• Exercise brief: Your task is to retype, exactly and with nothing else, every line from the one containing "Where should I click to: Click" to the end of the listing.
====
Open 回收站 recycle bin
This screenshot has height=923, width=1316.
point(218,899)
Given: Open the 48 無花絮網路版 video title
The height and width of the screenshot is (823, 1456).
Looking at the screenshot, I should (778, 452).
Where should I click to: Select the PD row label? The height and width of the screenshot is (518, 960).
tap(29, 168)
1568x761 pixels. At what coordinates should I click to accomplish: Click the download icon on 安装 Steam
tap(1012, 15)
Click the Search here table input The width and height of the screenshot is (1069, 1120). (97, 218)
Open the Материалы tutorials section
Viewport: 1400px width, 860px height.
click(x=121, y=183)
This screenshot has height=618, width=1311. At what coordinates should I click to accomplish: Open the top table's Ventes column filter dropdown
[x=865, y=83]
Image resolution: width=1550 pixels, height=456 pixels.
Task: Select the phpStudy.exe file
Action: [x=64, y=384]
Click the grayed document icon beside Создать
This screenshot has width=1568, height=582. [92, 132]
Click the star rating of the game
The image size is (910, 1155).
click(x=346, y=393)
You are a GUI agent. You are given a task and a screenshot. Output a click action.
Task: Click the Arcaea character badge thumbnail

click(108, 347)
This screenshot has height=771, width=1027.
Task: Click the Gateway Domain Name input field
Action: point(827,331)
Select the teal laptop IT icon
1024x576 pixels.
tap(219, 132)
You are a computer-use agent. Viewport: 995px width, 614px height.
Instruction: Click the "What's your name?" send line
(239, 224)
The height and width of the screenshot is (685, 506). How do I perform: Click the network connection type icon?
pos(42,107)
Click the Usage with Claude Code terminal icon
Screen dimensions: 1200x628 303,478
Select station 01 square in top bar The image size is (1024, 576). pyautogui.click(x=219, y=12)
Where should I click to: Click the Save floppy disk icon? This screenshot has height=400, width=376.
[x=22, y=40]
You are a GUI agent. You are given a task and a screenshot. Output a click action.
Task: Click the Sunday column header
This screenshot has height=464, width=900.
====
• Result for this task:
Where should I click to: Click the Save floppy disk icon? This screenshot has height=400, width=376.
[x=22, y=40]
You are a GUI agent. You are given a task and a screenshot. Output a click action.
Task: Click the Sunday column header
This screenshot has height=464, width=900.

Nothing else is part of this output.